▼

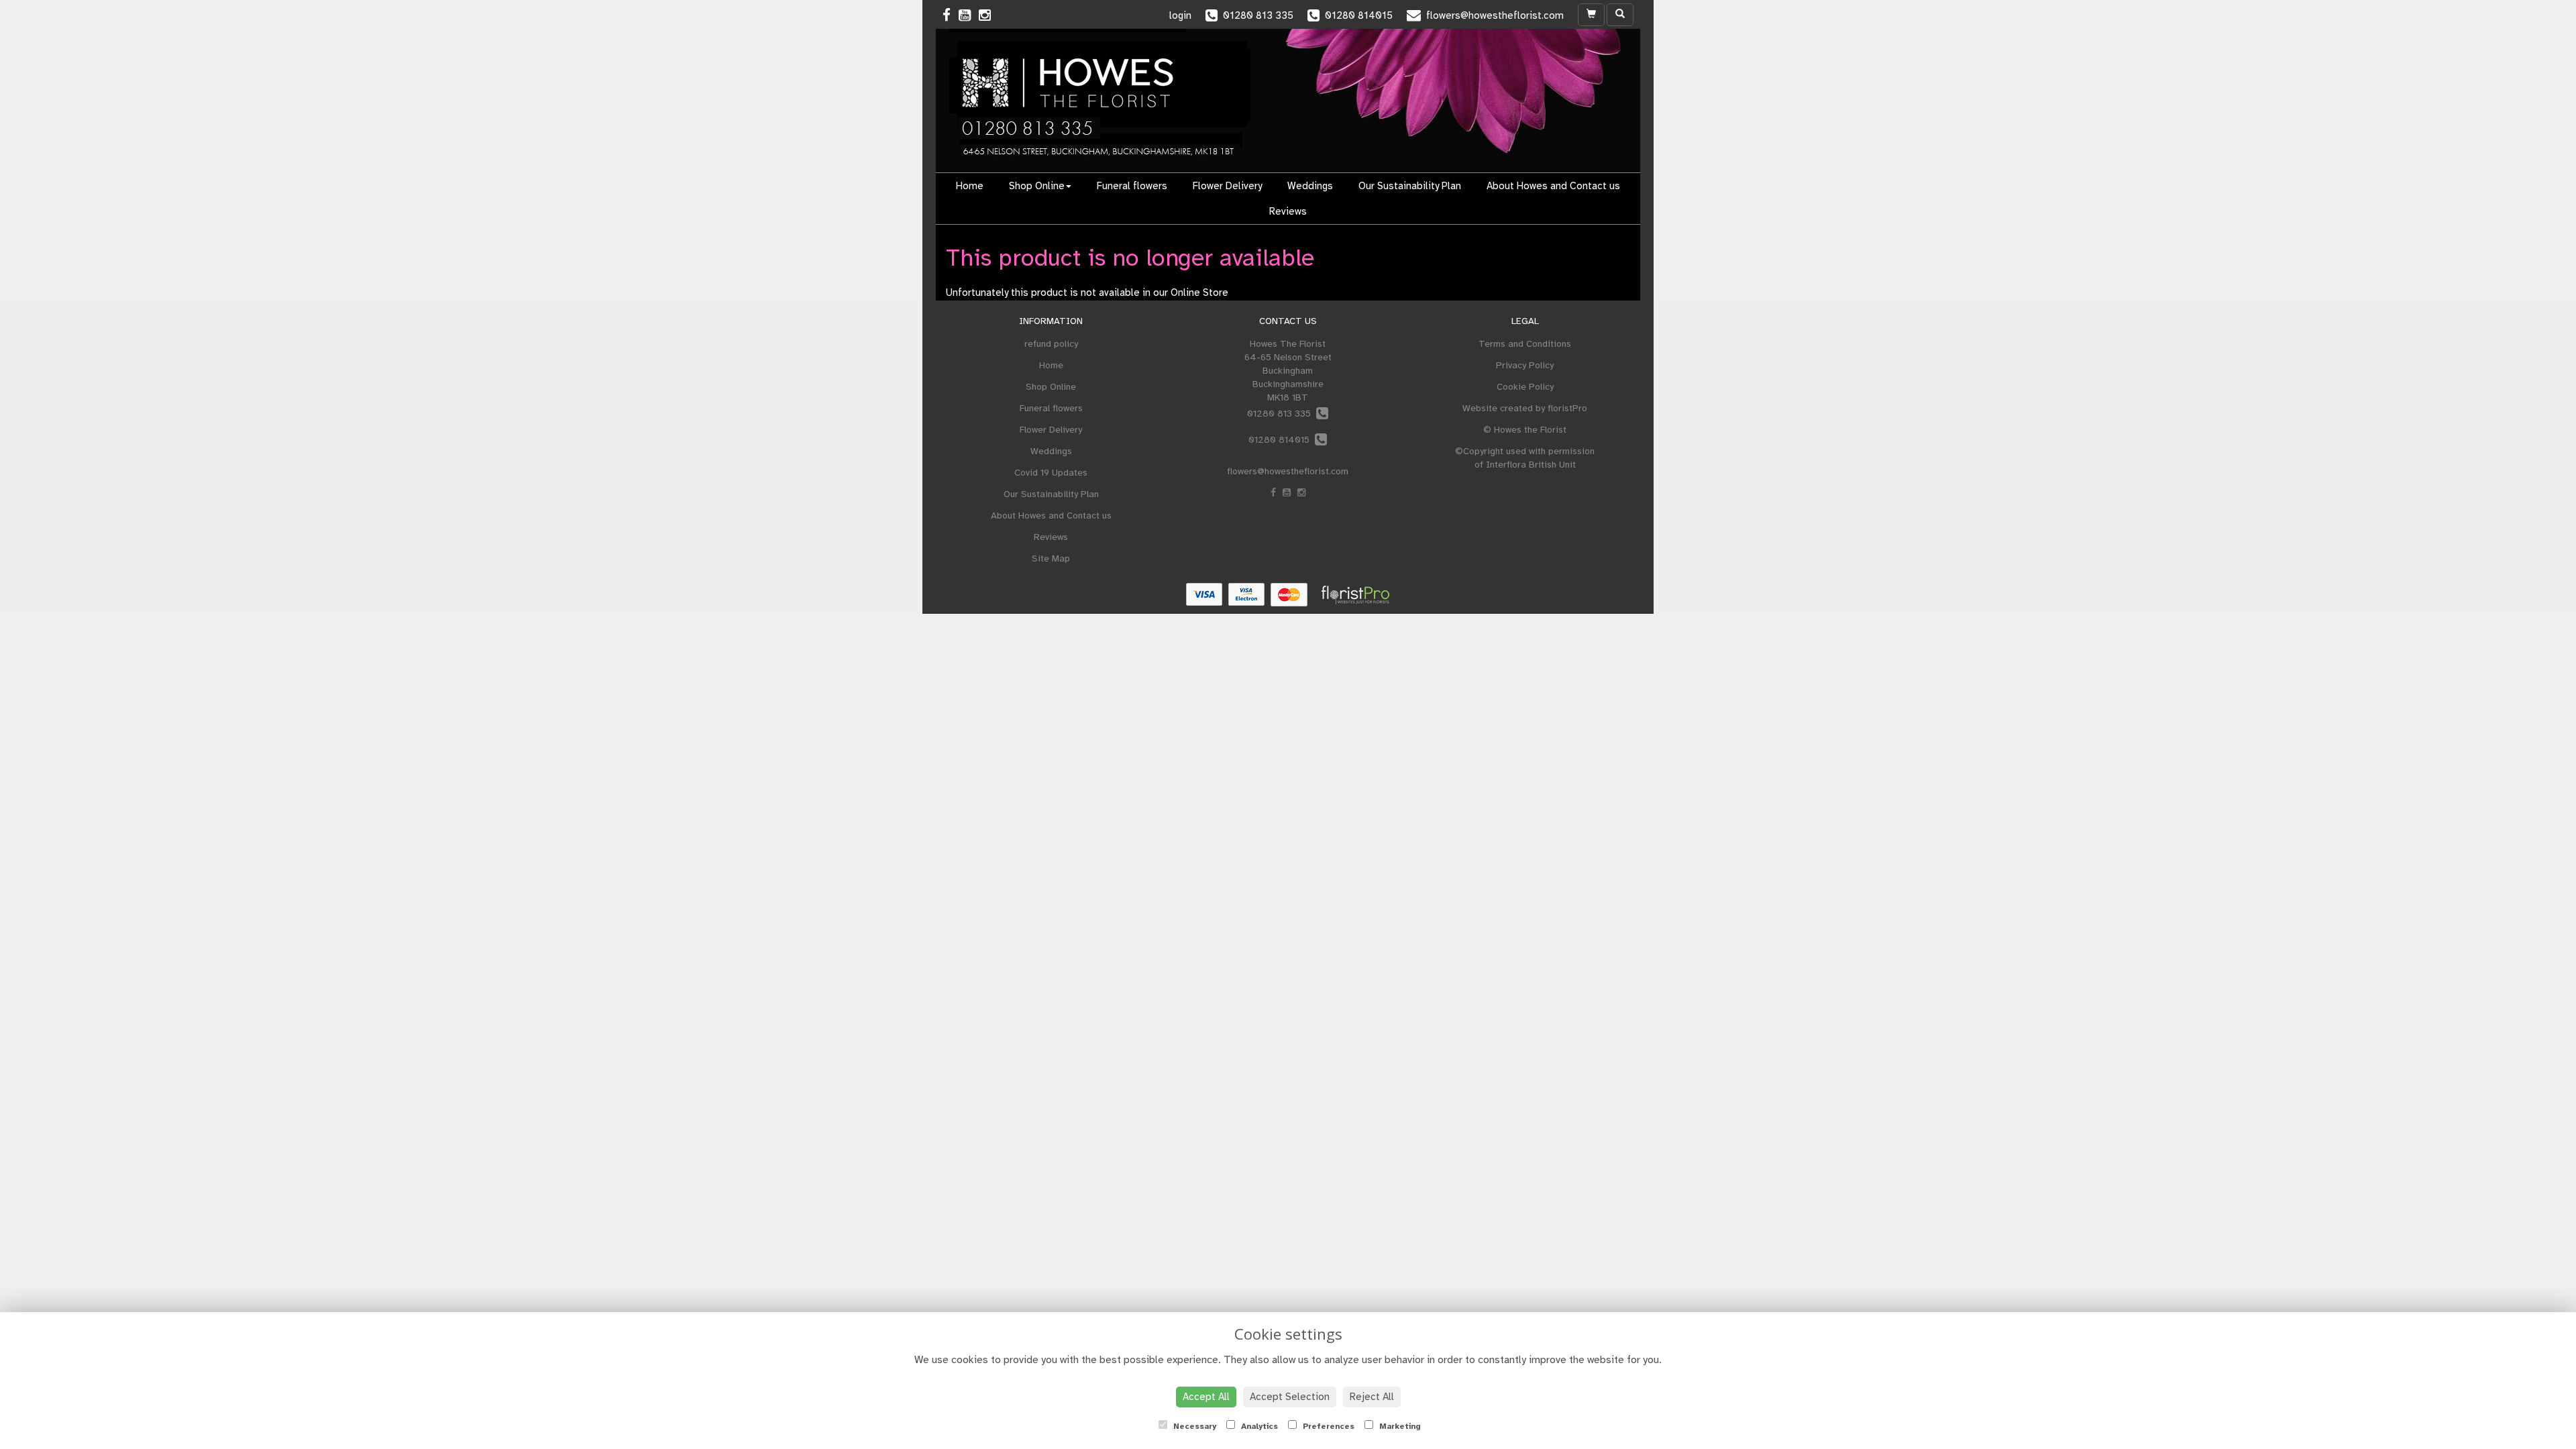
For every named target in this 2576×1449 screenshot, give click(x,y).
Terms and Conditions (1525, 344)
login (1180, 15)
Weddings (1310, 186)
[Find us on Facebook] (951, 15)
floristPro (1567, 408)
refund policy (1051, 344)
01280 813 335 (1281, 413)
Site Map (1051, 558)
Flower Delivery (1227, 186)
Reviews (1288, 211)
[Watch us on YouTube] (969, 15)
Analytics (1258, 1426)
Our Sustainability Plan (1409, 186)
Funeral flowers (1132, 186)
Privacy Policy (1525, 365)
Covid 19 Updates (1050, 472)
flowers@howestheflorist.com (1287, 471)
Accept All (1206, 1397)
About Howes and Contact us (1553, 186)
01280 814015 (1281, 439)
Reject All (1372, 1397)
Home (969, 186)
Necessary (1193, 1426)
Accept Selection (1290, 1397)
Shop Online (1037, 186)
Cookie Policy (1525, 386)
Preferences (1327, 1426)
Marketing (1399, 1426)
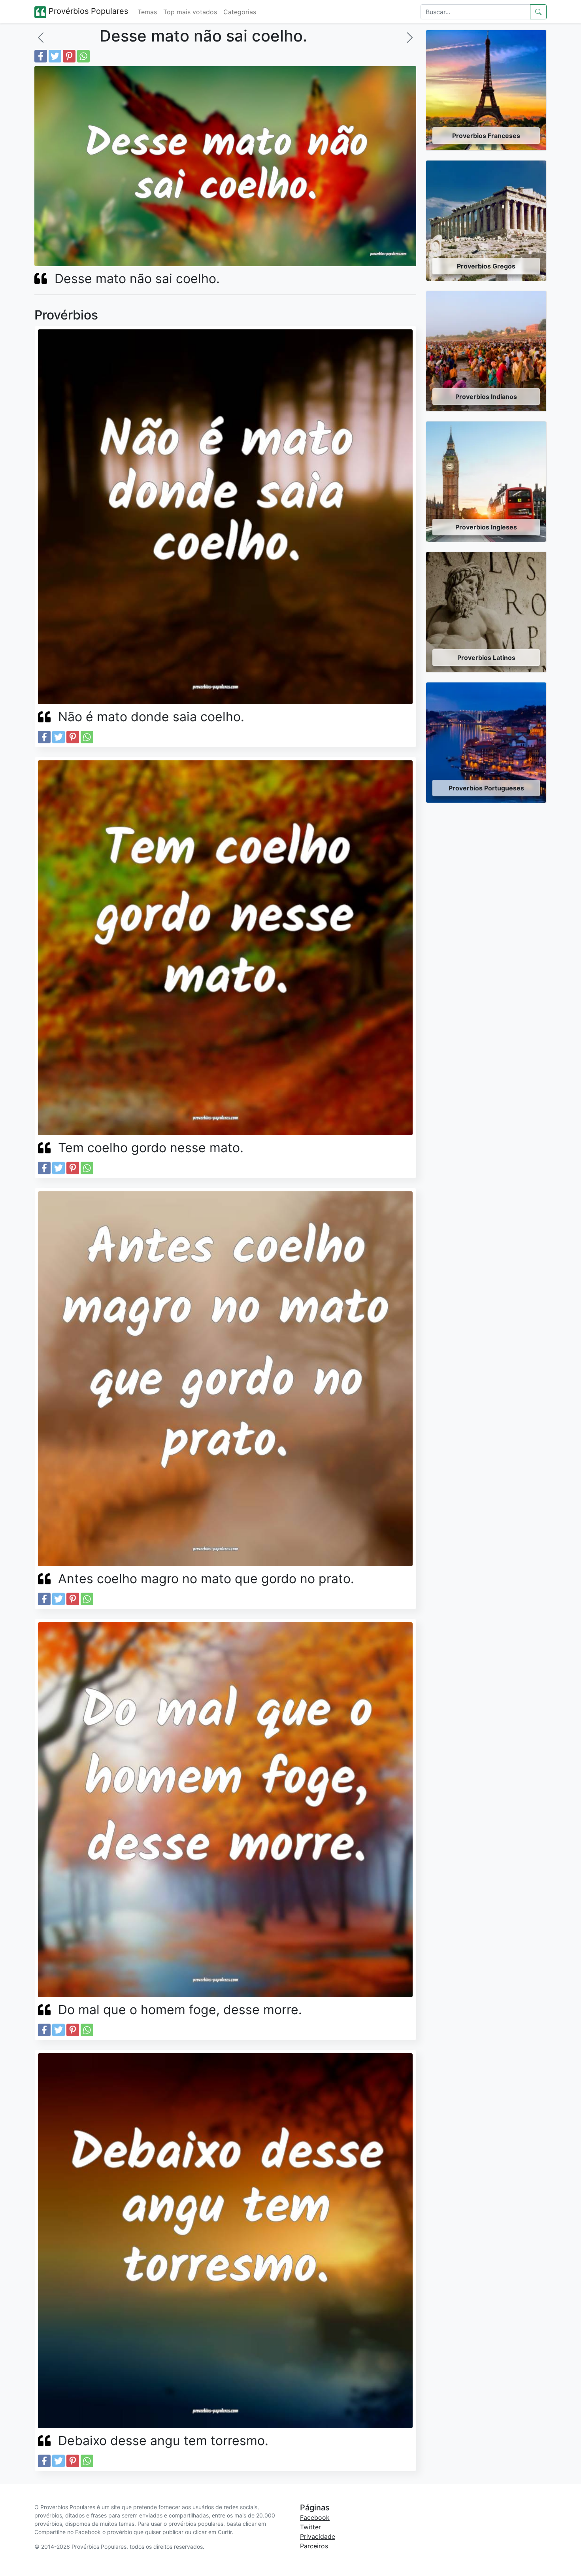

▲

YOUR TASK -> Output each record verbatim, but skip anything that is a picture.

TASK ANSWER ->
For every named target in this 2576×1449 screenshot, give click(x,y).
Terms and Conditions (1525, 344)
login (1180, 15)
Weddings (1310, 186)
[Find us on Facebook] (951, 15)
floristPro (1567, 408)
refund policy (1051, 344)
01280 813 335 (1281, 413)
Site Map (1051, 558)
Flower Delivery (1227, 186)
Reviews (1288, 211)
[Watch us on YouTube] (969, 15)
Analytics (1258, 1426)
Our Sustainability Plan (1409, 186)
Funeral flowers (1132, 186)
Privacy Policy (1525, 365)
Covid 19 Updates (1050, 472)
flowers@howestheflorist.com (1287, 471)
Accept All (1206, 1397)
About Howes and Contact us (1553, 186)
01280 814015 (1281, 439)
Reject All (1372, 1397)
Home (969, 186)
Necessary (1193, 1426)
Accept Selection (1290, 1397)
Shop Online (1037, 186)
Cookie Policy (1525, 386)
Preferences (1327, 1426)
Marketing (1399, 1426)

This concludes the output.